Semuanya bekerja dengan baik. Tetapi suatu hari ia melakukan sebuah awalan : ia
menyadari bahwa hidupnya adalah hidp seorang pengusaha yang baik, selalu di
tengah-tengah lokasi konstruksi dan laporan akuntansi! Bahkan ... dan
"bahkan" tinggal di sana. Kemudian ia menyerahkan pengelolaannya
kepada orang lain, kepada kaum awam, dan bergabung dengan saudaranya. Dengan
demikian ia mengerti mengapa Tuhan mengutus para murid "berdua-dua" :
misi penginjilan tidak didasarkan pada aktivisme pribadi, yaitu, pada
"melakukan" tetapi pada kesaksian kasih persaudaraan, juga melalui
kesulitan yang menyertai hidup bersama.
Maka
kita dapat bertanya pada diri kita sendiri : Bagaimana kita membagikan kabar
baik Injil kepada orang lain? Apakah kita melakukannya dengan semangat dan gaya
persaudaraan, atau dengan cara duniawi, dengan kepemimpinan, daya saing, dan
efisiensi? Marilah kita bertanya pada diri kita sendiri apakah kita memiliki
kemampuan untuk bekerjasama, apakah kita tahu bagaimana membuat keputusan
bersama, dengan tulus menghormati orang-orang di sekitar kita dan
mempertimbangkan sudut pandang mereka, jika kita melakukannya dalam komunitas,
tidak sendirian. Faktanya, terutama dengan cara inilah kehidupan murid
mengungkapkan kehidupan sang Guru, benar-benar mewartakannya kepada orang lain.
Semoga
Perawan Maria, Bunda Gereja, mengajari kita mempersiapkan jalan bagi Tuhan dengan
kesaksian persaudaraan.
[Setelah pendarasan
doa Malaikat Tuhan]
Saudara-saudari
terkasih!
Kemarin
di San Ramón de la Nueva AOrán, Argentina, Pedro Ortiz de Zárate, seorang imam
diosesan, dan Giovanni Antonio Solinas, seorang presbiter Serikat Yesus
dibeatifikasi. Kedua misionaris ini, yang mengabdikan hidup mereka untuk
penerusan iman dan membela masyarakat adat, dibunuh pada tahun 1683 karena
mereka membawa pesan perdamaian Injil. Semoga teladan kedua martir ini membantu
kita menjadi saksi Kabar Baik tanpa kompromi, mendedikasikan diri kita dengan
murah hati untuk melayani kaum paling lemah. Tepuk tangan untuk kedua beato
baru tersebut!
Kita
terus mendoakan perdamaian di Ukraina dan di seluruh dunia. Saya mengimbau para
kepala negara dan organisasi internasional untuk bereaksi terhadap
kecenderungan untuk menonjolkan pertikaian dan oposisi. Dunia membutuhkan
perdamaian. Bukan perdamaian berdasarkan keseimbangan persenjataan, rasa takut bersama.

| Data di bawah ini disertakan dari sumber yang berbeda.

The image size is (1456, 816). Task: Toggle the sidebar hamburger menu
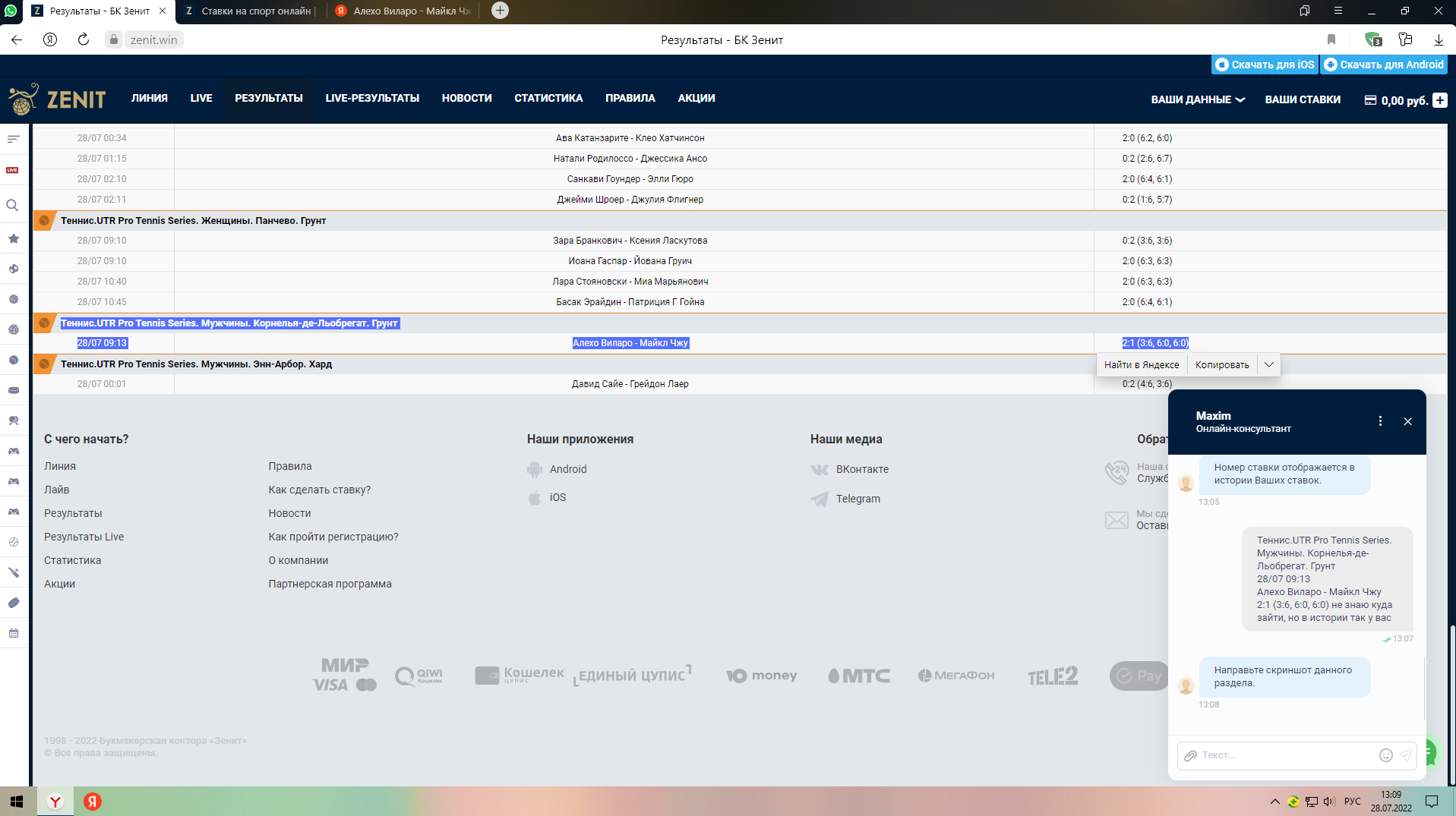(x=13, y=139)
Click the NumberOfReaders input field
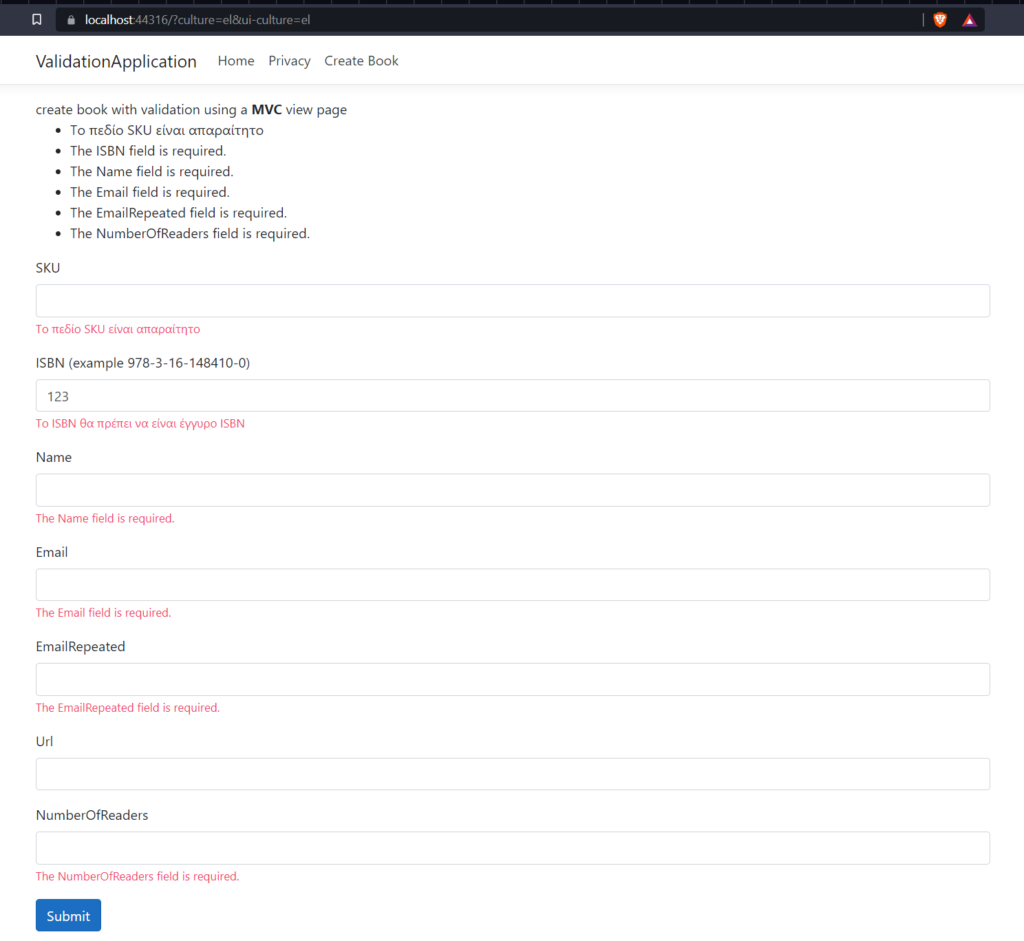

Bukan, ini tidak benar. Ini berarti sejarah tujuh puluh tahun lalu muncul
kembali. Krisis Ukraina seharusnya, tetapi - jika diinginkan - masih bisa
menjadi tantangan bagi para negarawan yang bijaksana, yang mampu membangun
dunia yang lebih baik dalam dialog demi generasi baru. Dengan pertolongan
Allah, hal ini selalu mungkin! Tetapi perlu untuk beralih dari strategi
kekuatan politik, ekonomi dan militer menuju proyek perdamaian global : tidak
untuk dunia yang terbagi-bagi di antara kekuatan yang saling bertentangan; ya
untuk dunia yang bersatu di antara bangsa-bangsa dan peradaban yang saling
menghormati.
Saya
menyapa kamu semua, umat Roma dan para peziarah yang terkasih! Secara khusus,
saya menyapa para lektor dan putra altar Dobra, Polandia; para siswa Slavonski
Brod, Kroasia; umat Albania dengan para pastor paroki mereka dan tim keliling
Neocatechumenal Way Albania. Saya menyapa umat dari Napoli, Ascoli Piceno,
Perugia dan Catania, dan anak-anak penerima sakramen krisma dari Tremignon dan
Vaccarino, Keuskupan Vicenza.
Kepada
kamu semua saya mengucapkan selamat hari Minggu. Jangan lupa untuk mendoakan
saya. Selamat makan siang dan sampai jumpa lagi!